■ **What is expected**:
Find each line in the records below that contains the string "icon", matching case exactly, and copy those lines out.
___ Exercise input ___
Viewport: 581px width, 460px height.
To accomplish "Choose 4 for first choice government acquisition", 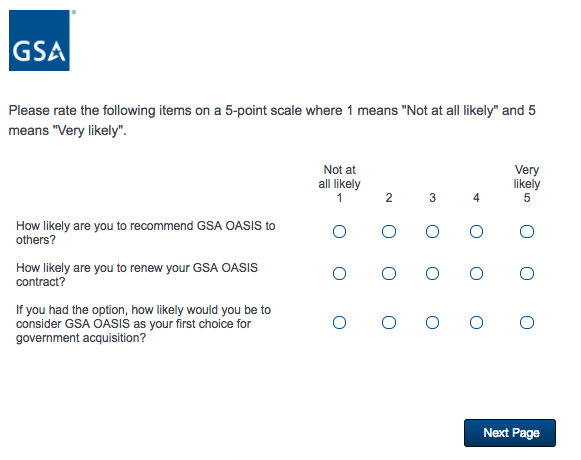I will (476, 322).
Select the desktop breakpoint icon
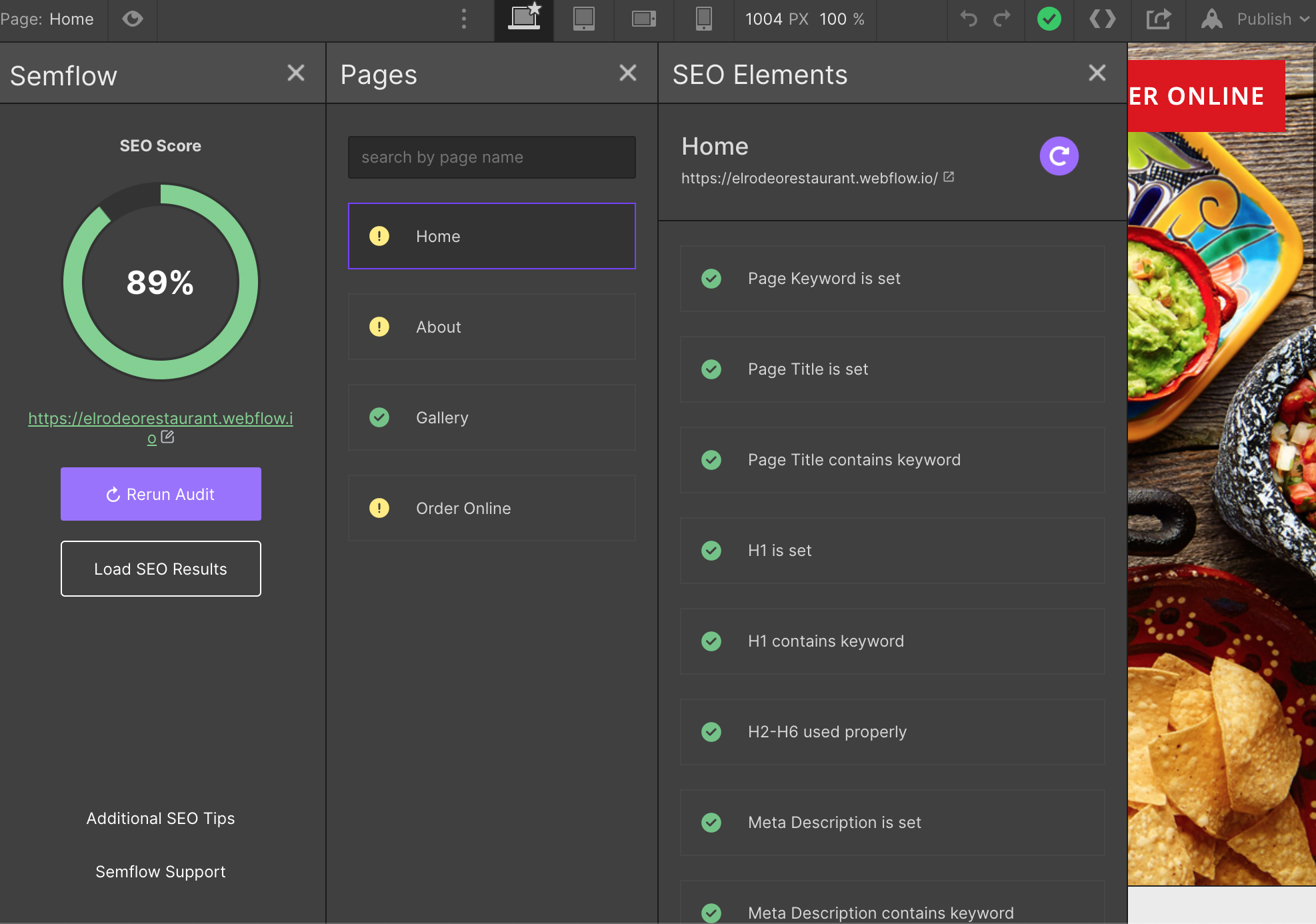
___
___ Exercise input ___
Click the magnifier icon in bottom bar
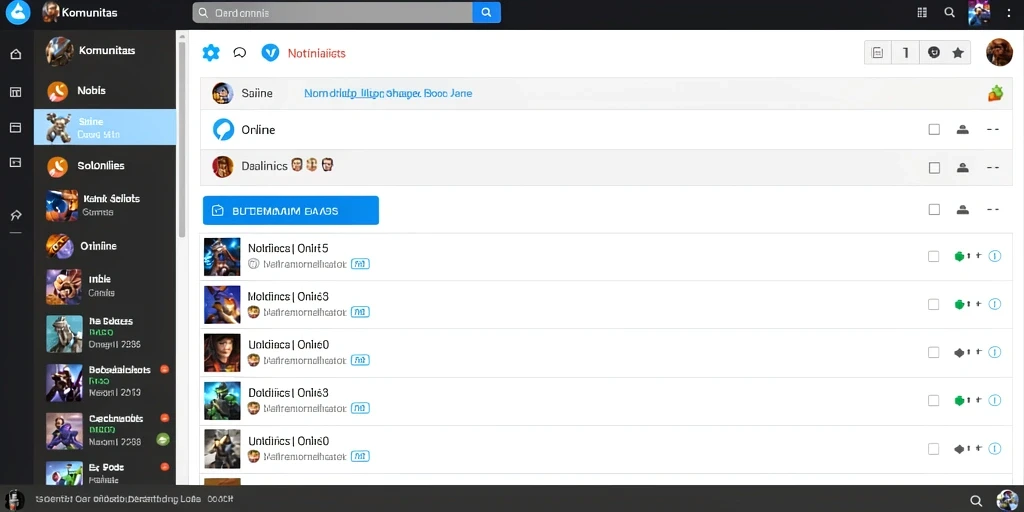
___
___ Exercise input ___
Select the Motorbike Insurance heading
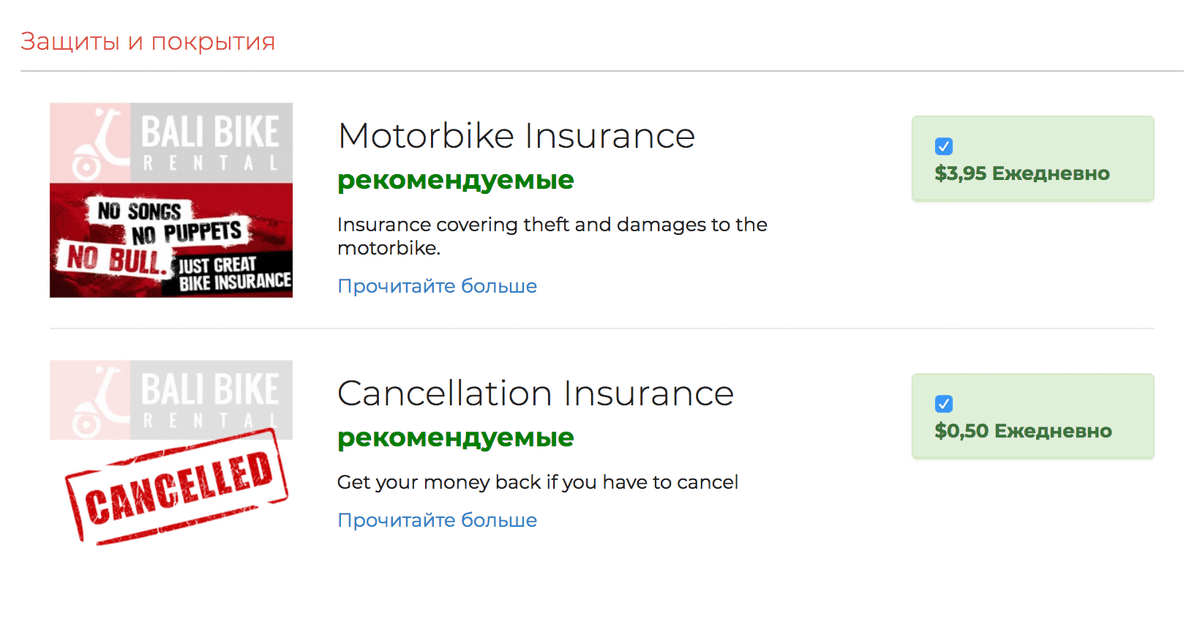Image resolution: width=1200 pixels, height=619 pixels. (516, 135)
___
■ **Solution to the exercise**:
Select the desktop breakpoint icon
Click the magnifier icon in bottom bar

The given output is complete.